By many measures, Congress has fallen short in even basic duties.
Most Americans don’t need a long list of evidence on how their elected leaders are failing to complete even the most basic tasks of governing. They assume it by now. That lack of confidence is as big a problem as the broken system itself.
We revisit these issues, it seems, every three months. But the facts are clear. Congress can’t set a budget on time. According to an Associated Press report, Congress hasn’t passed budgets for individual areas of spending since 1994. To keep the government running, Congress has either lumped all spending in one big bill so it will pass or passed “continuing resolutions” to maintain spending approved in previous budgets.

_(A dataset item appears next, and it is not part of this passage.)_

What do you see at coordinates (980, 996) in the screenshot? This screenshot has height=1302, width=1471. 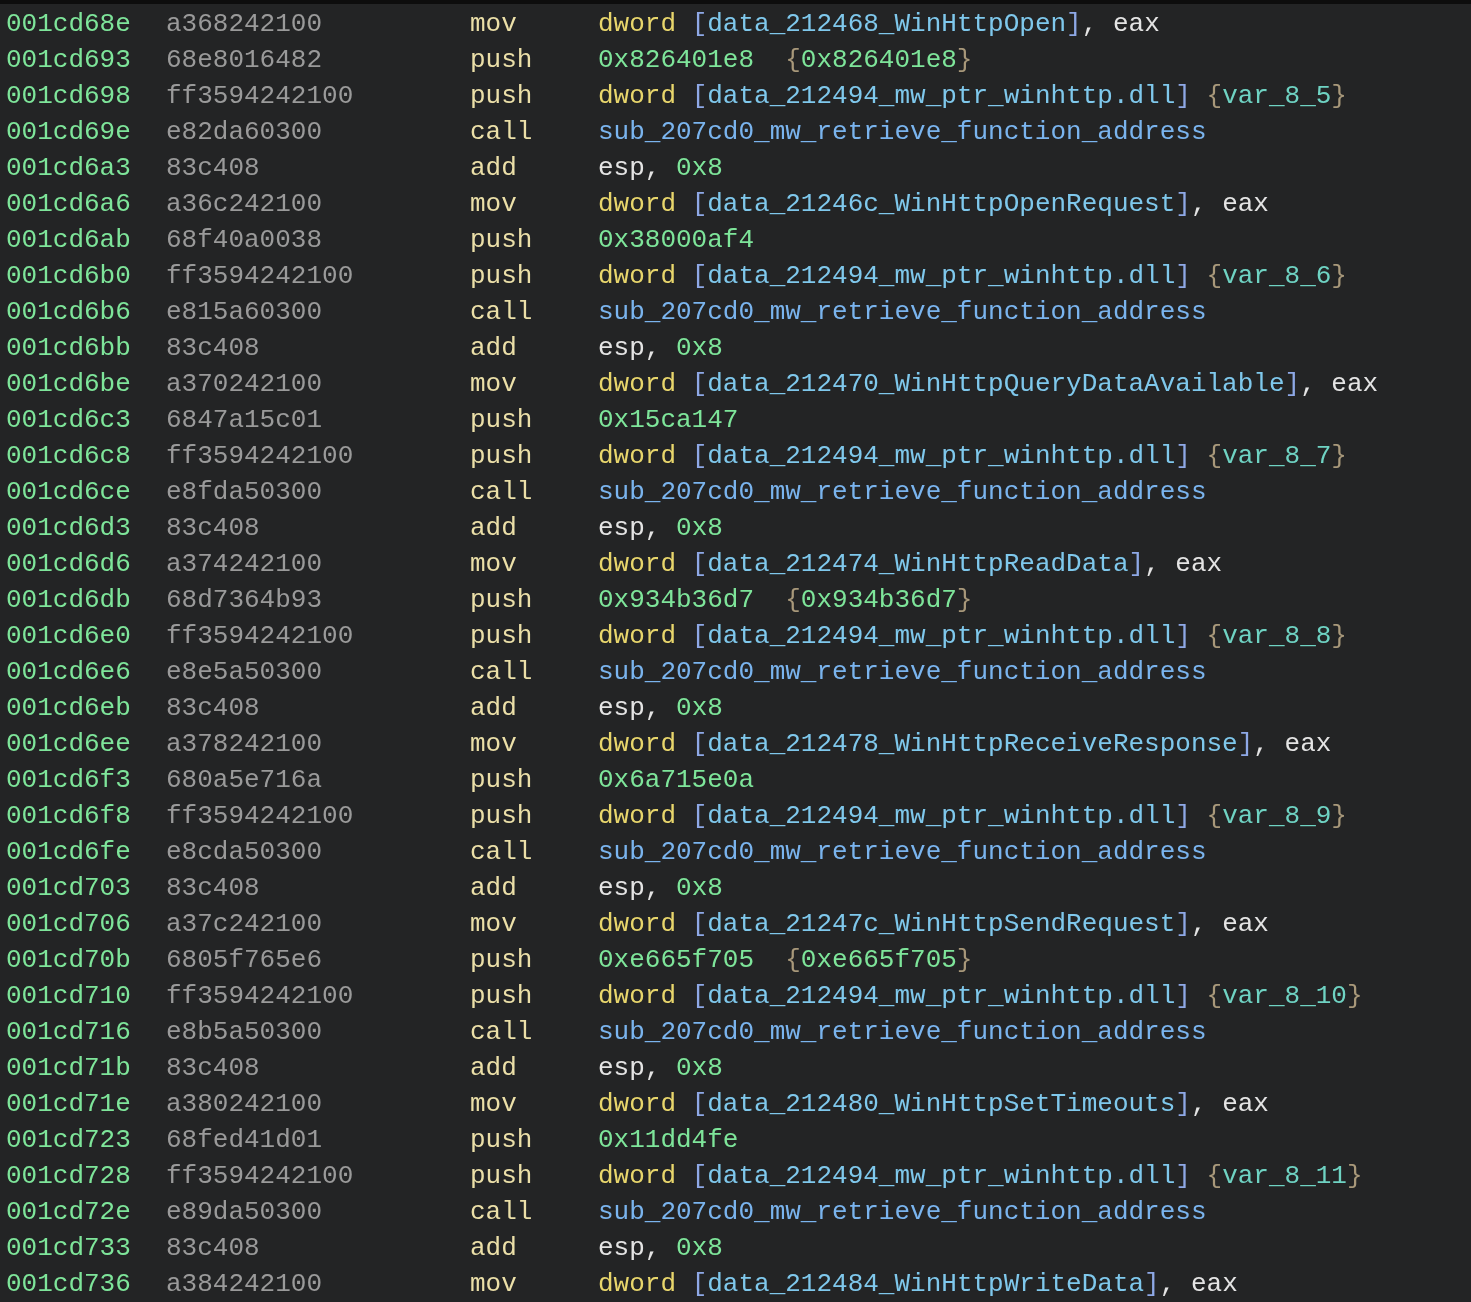 I see `operand-cell-text: dword [data_212494_mw_ptr_winhttp.dll] {var_8_10}` at bounding box center [980, 996]. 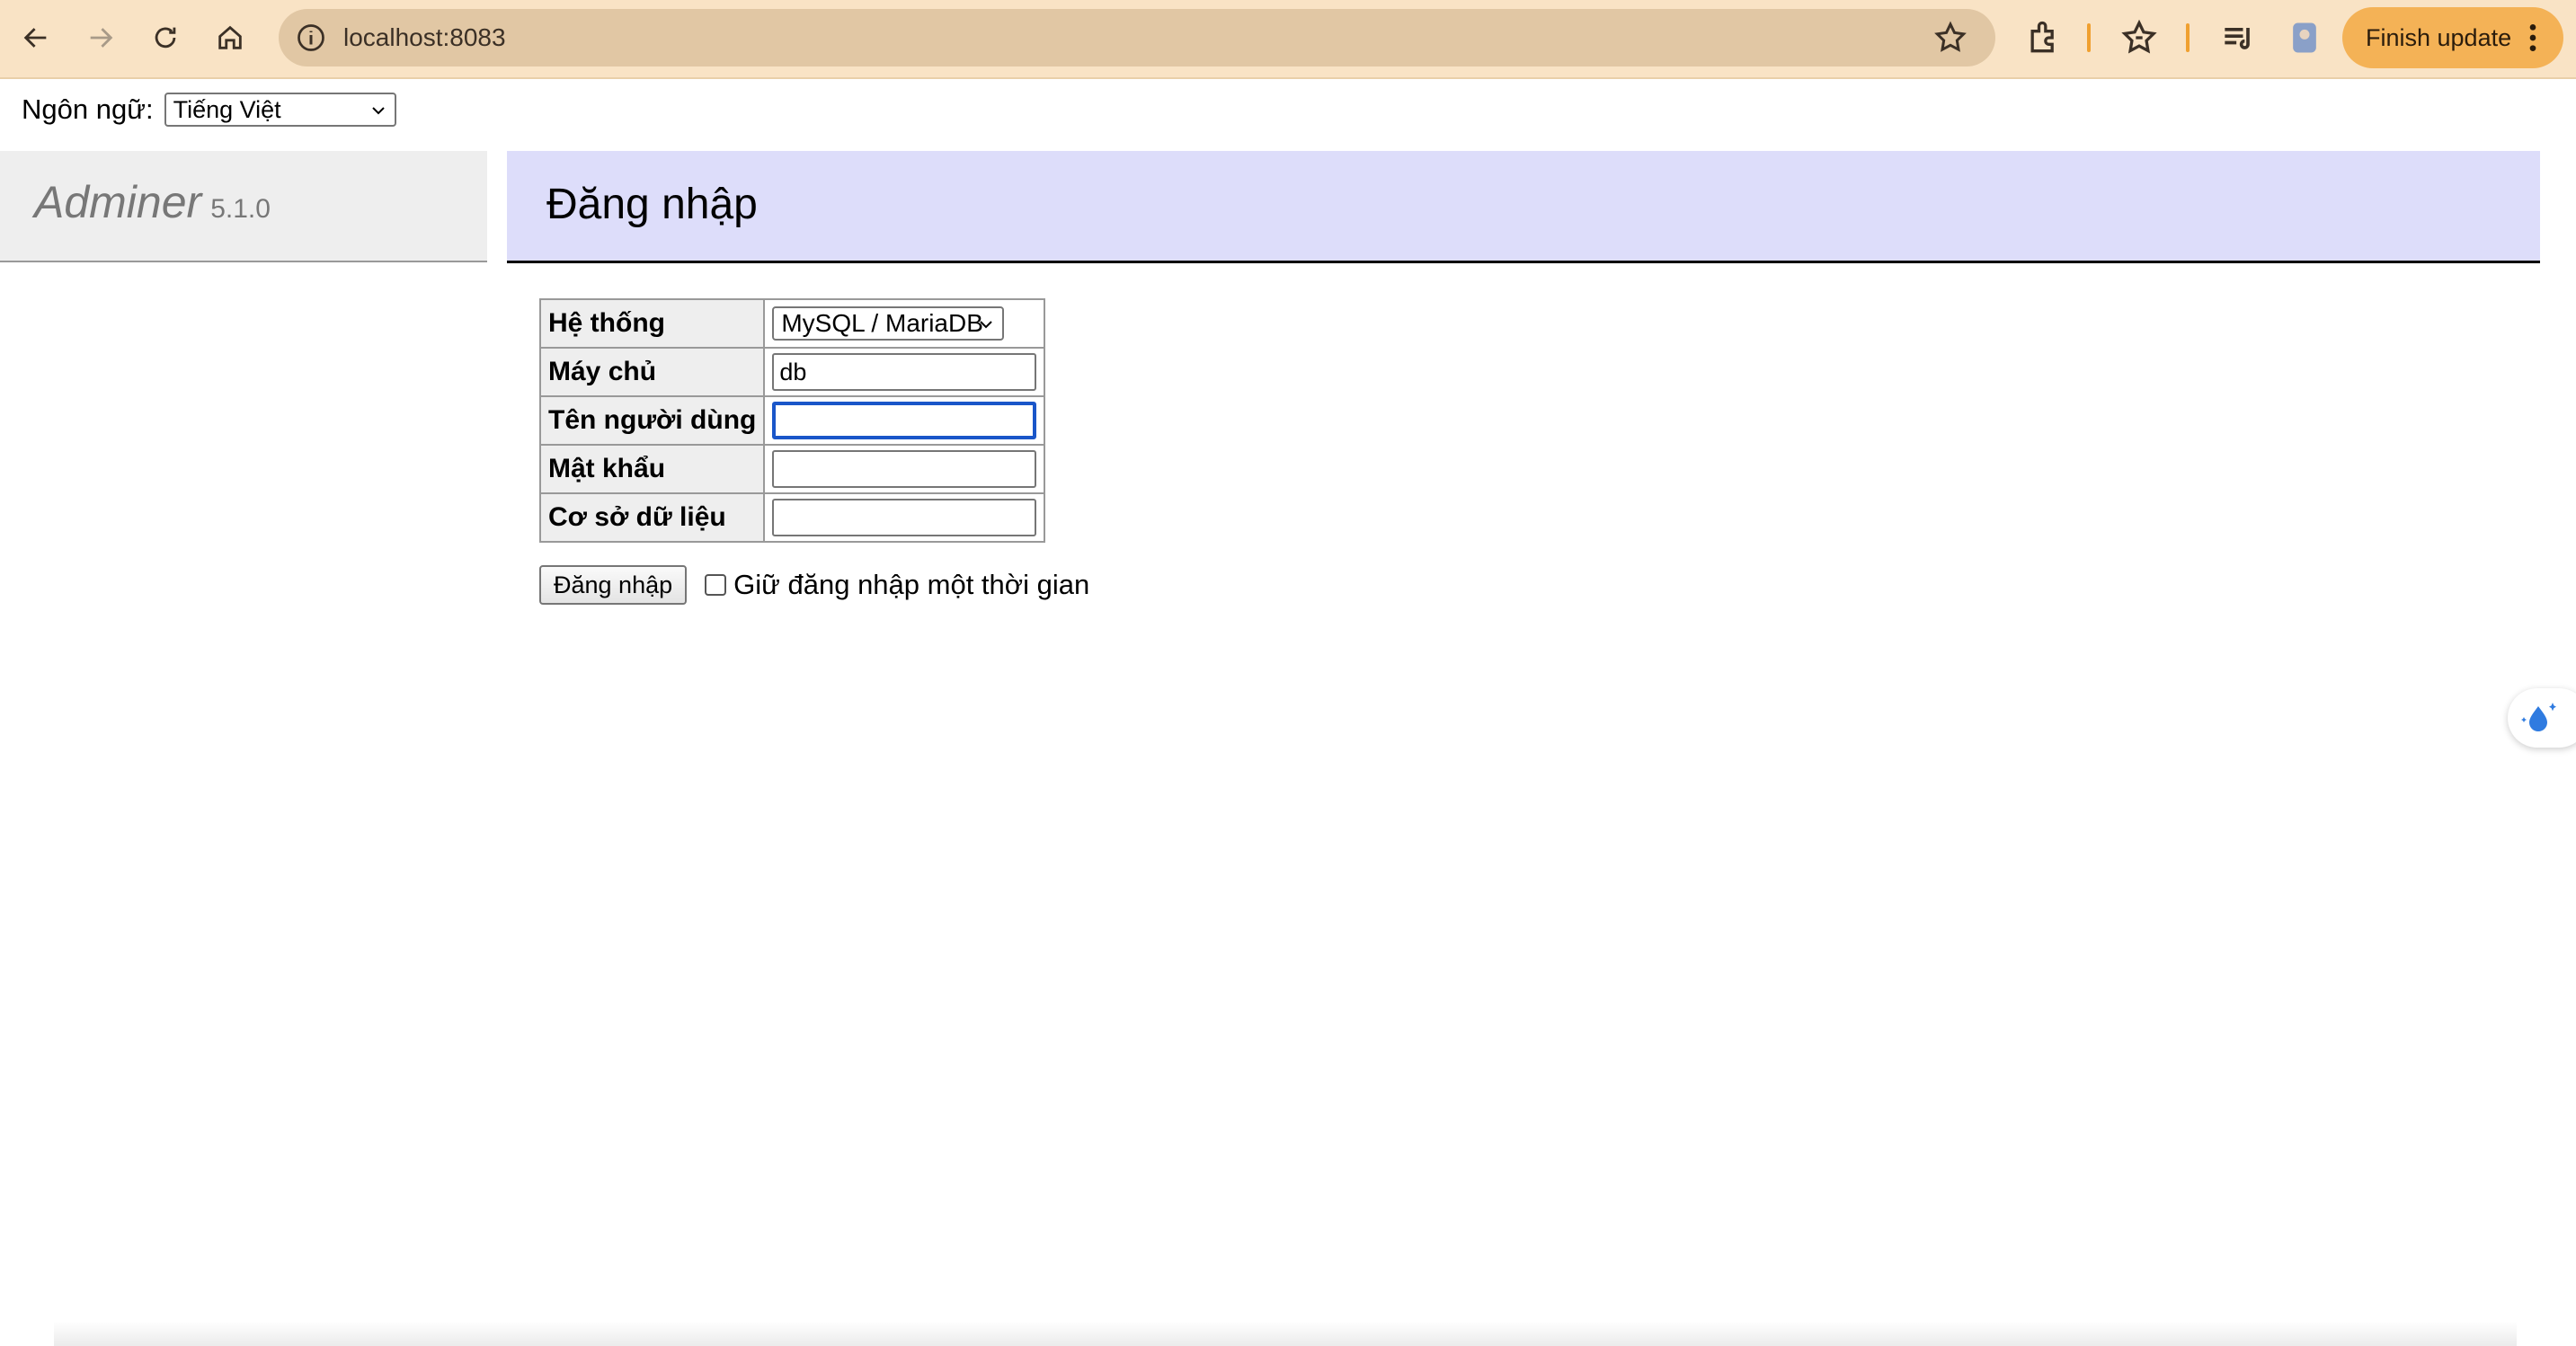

An all-encompassing spending bill invariably reduces transparency and undermines good policy-making. A continuing resolution only puts the government on autopilot with taxpayer money.
There are plenty of examples of how even rudimentary, bipartisan, good-government bills can’t be approved by one house or the other.
A bipartisan bill to encourage energy savings in new homes and older commercial buildings was derailed, according to an Associated Press report, because of Republican delaying tactics and Democrats unwilling to take unpopular votes. It seems the whole system has lost sight of its purpose and turned into one continuous game of winning the media spin.
The Senate also failed to approve non-controversial bills that offered $85 billion in tax breaks, including a $250 credit for teachers who buy their own school supplies. Even a bill to reasonably amend the Voting Rights Act via the encouragement of a Supreme Court ruling fell short. Leaders say it makes their members uneasy. That’s almost the best reason — bad as it is — that has been proffered of late.
Leading political observers note the current environment is historic and unusual and terrible.